The Chinese D-N CAS keeps its four-factor shape and can flag ADHD and reading issues in Mandarin-speaking kids.
01Research in Context
What this study did
Researchers gave the Chinese version of the Das-Naglieri Cognitive Assessment System to children. They checked if the test kept the same four brain skills the English version measures.
Kids with ADHD, reading problems, and typical kids all took the test twice. The team ran numbers to see if scores stayed steady and if the test could tell the groups apart.
What they found
The four-factor structure held up in Mandarin. Test-retest scores were solid. The test cleanly split clinical kids from typical peers.
In plain words, the Chinese D-N CAS works the same way it does in English.
How this fits with other research
Tani et al. (2010) and Ohnishi et al. (2010) did the same kind of check on Japanese ADHD rating scales. All three papers show East-Asian kids can use Western tests without breaking the factor structure.
Yu-Lau et al. (2013) later repeated the trick with the Chinese Autism Quotient. Together these studies build a streak: Chinese translations keep their original bones if you do careful back-translation and cultural tweaks.

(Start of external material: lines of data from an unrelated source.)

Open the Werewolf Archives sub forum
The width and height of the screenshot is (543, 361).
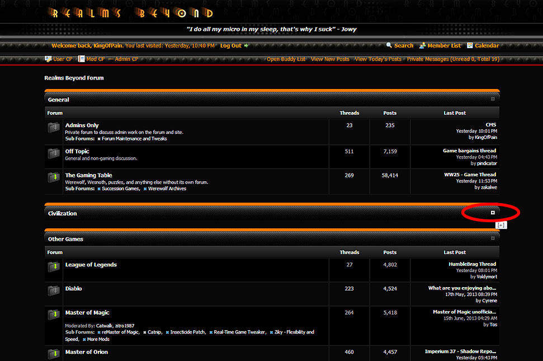167,189
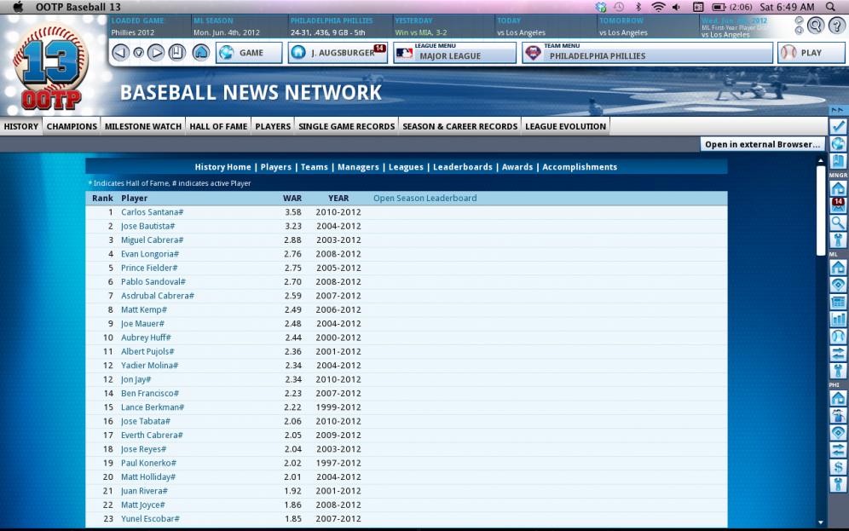Open manager mail with 14 badge in sidebar

838,205
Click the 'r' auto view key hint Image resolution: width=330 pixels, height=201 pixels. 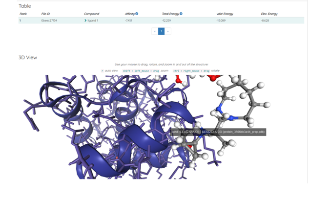(x=103, y=71)
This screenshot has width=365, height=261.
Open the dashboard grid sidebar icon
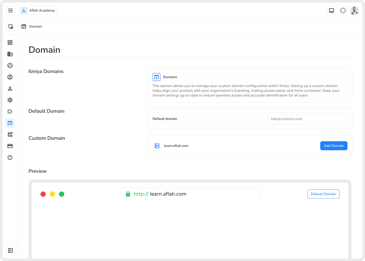click(10, 43)
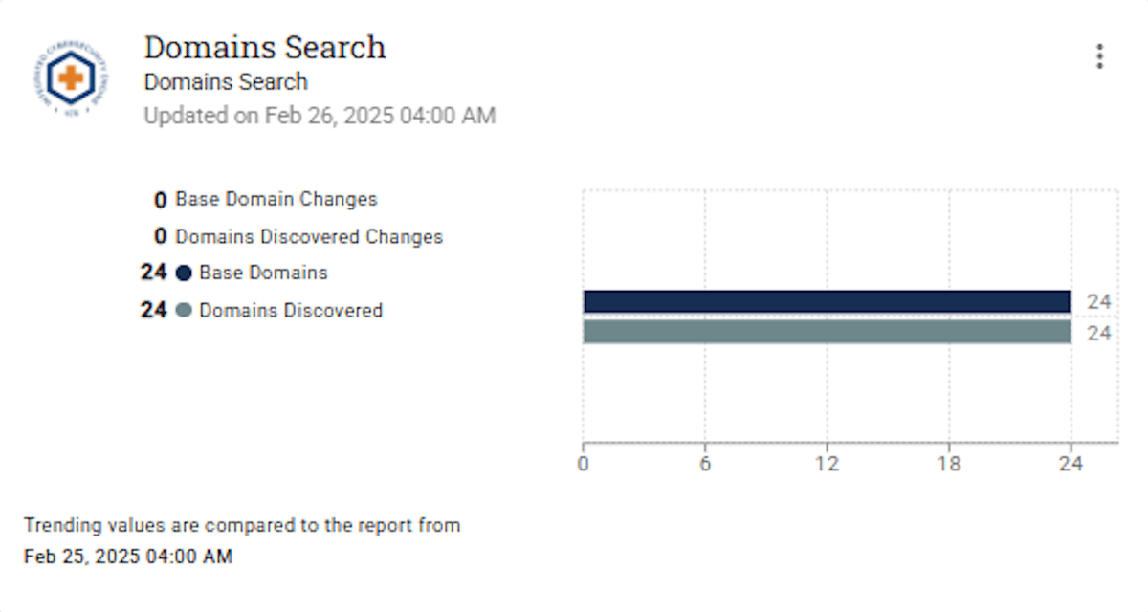The height and width of the screenshot is (612, 1148).
Task: Click the x-axis tick label 12
Action: pos(827,464)
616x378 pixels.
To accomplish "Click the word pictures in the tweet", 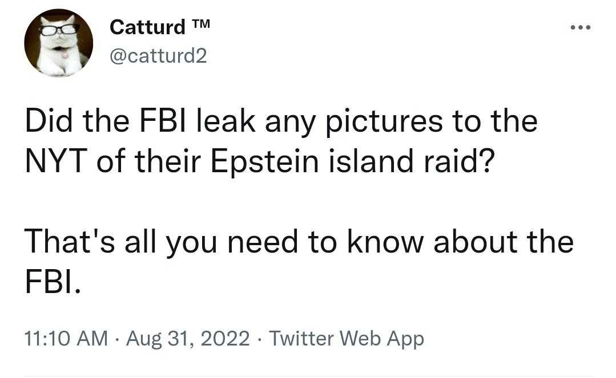I will pos(384,121).

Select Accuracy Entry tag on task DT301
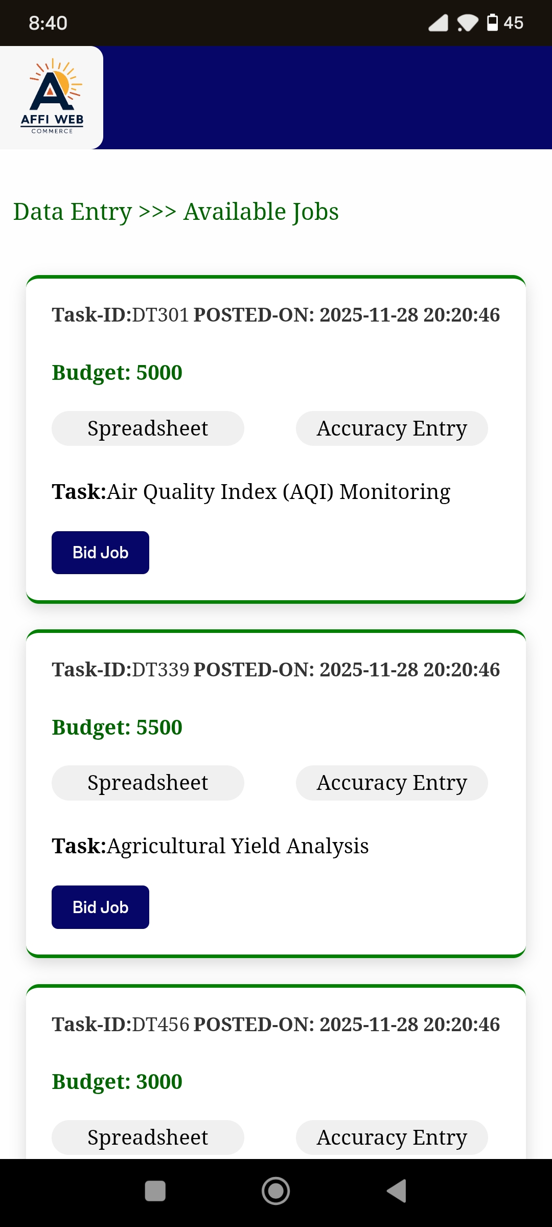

No contradictions pop up. Each paper just widens the shelf of trusted Chinese-language tools.
Why it matters
If you serve Mandarin-speaking families, you can grab the Chinese D-N CAS and trust the numbers it gives you. Use it to spot planning or attention gaps in kids referred for ADHD or reading woes, then write goals that match the four cognitive areas. One practical move: give the test in the child’s first language, show parents the same four-color profile picture used in English, and watch them instantly understand where skill gaps sit.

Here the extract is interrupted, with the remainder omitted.